*Exercise description*.
A verbatim copy of the listing is what is needed, minus any pictures.
Start of Records for processing
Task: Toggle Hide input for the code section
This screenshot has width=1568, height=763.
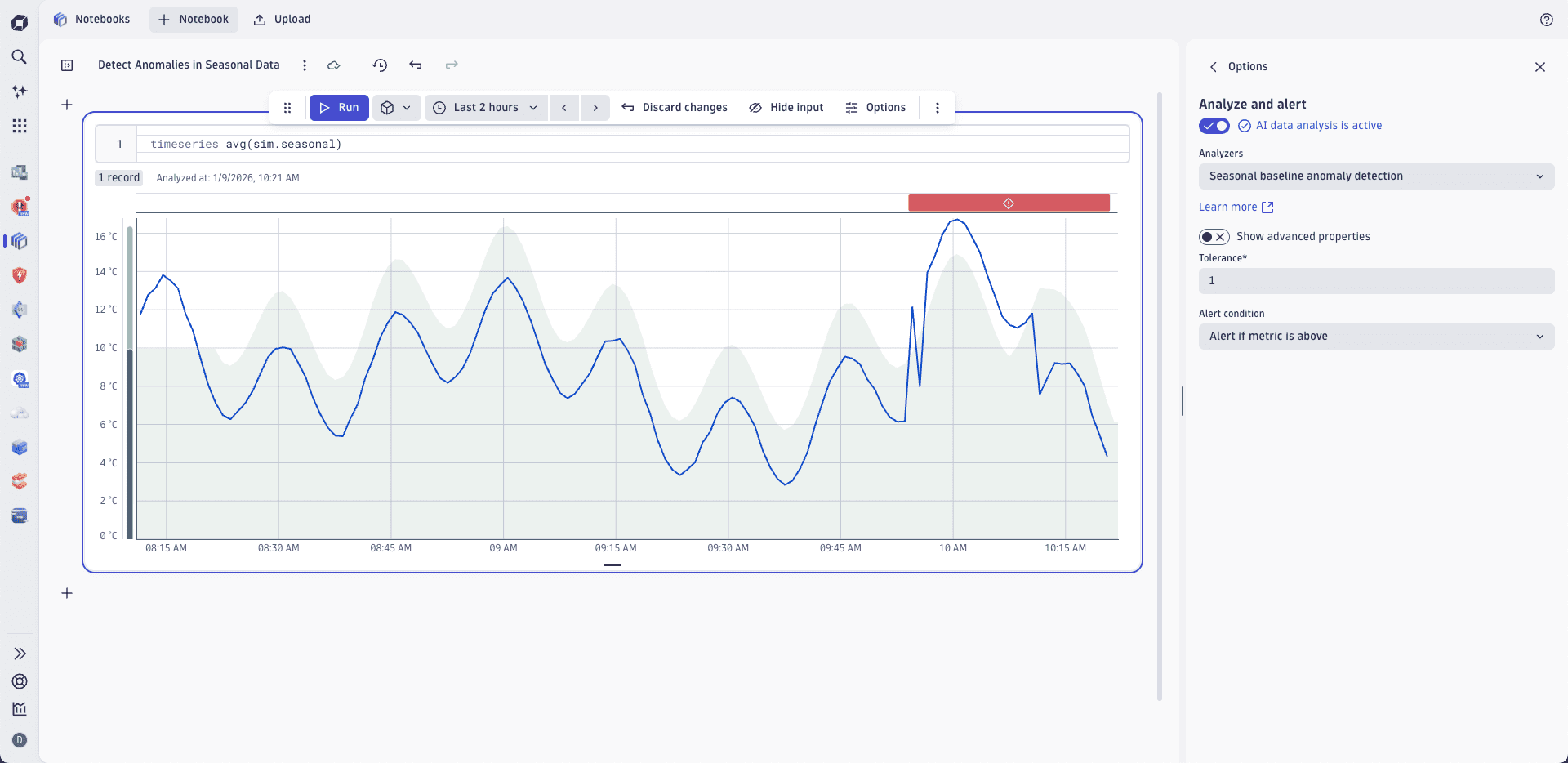Action: coord(786,107)
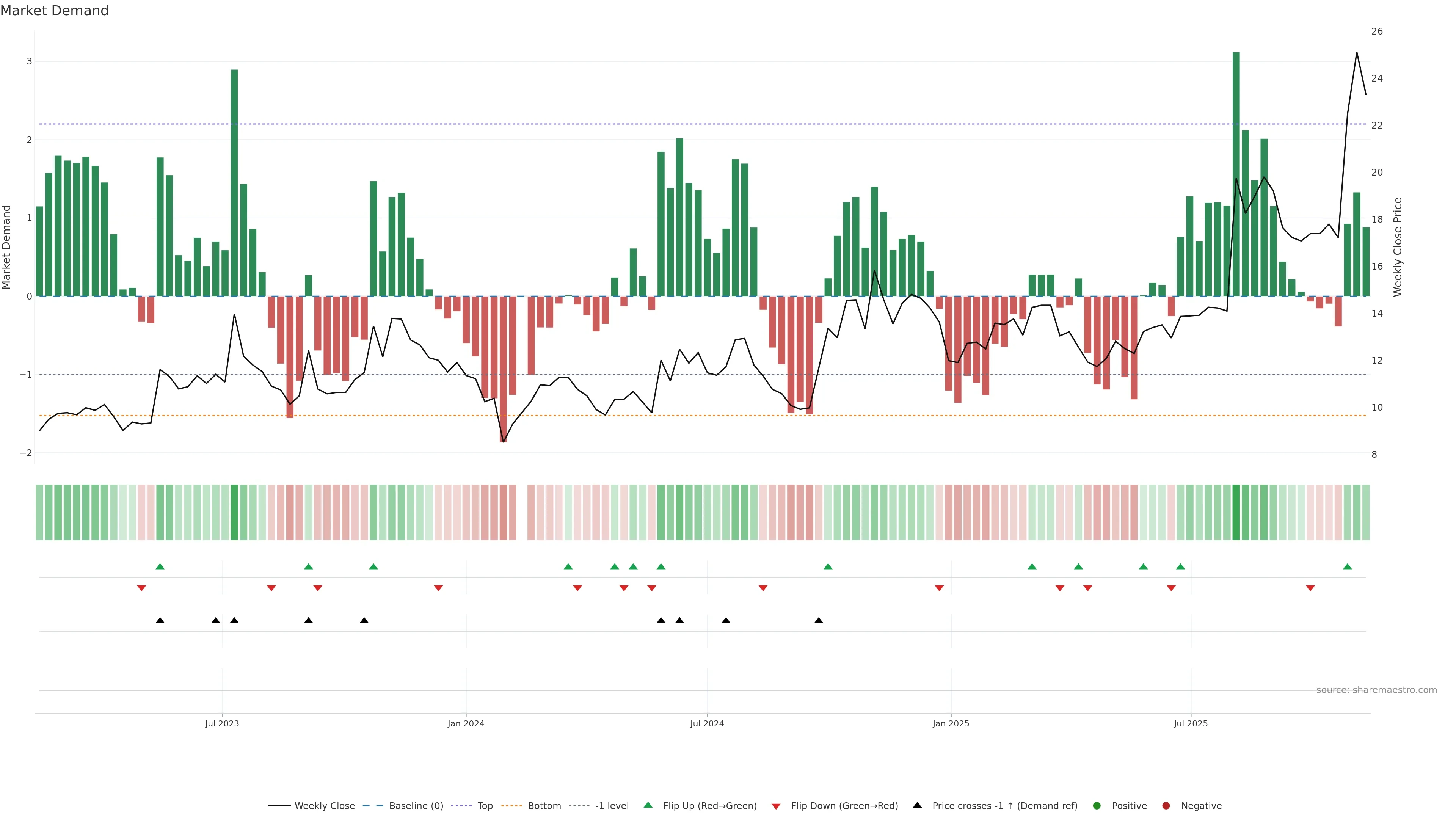This screenshot has width=1456, height=819.
Task: Click green circle icon beside Positive
Action: [1097, 806]
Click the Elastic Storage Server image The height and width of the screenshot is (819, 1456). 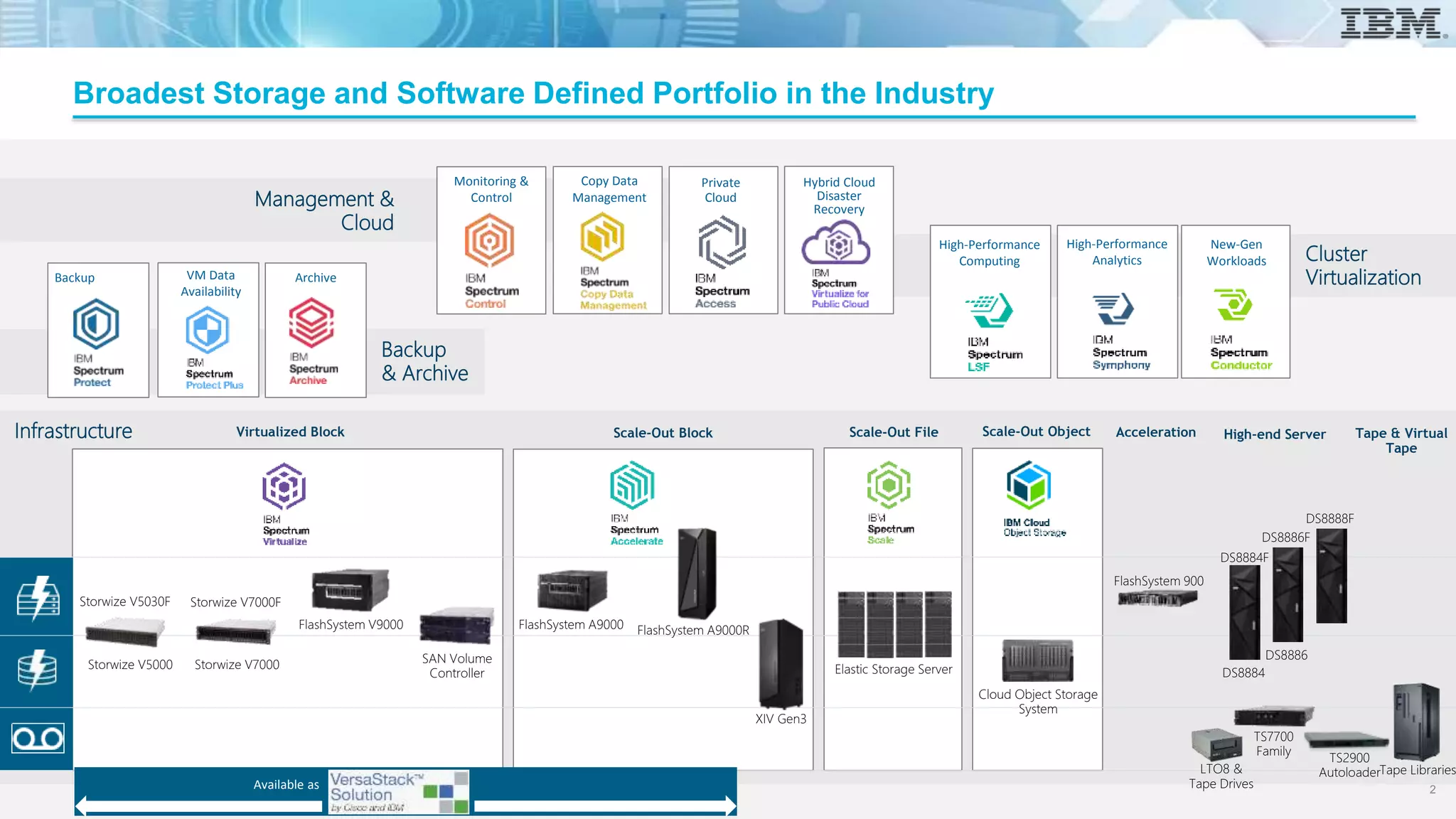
End of Records for processing
*Written solution*.
Task: Toggle Hide input for the code section
This screenshot has width=1568, height=763.
Action: coord(786,107)
This screenshot has width=1456, height=819.
Task: Click green circle icon beside Positive
Action: [1097, 806]
Click the Elastic Storage Server image The height and width of the screenshot is (819, 1456). 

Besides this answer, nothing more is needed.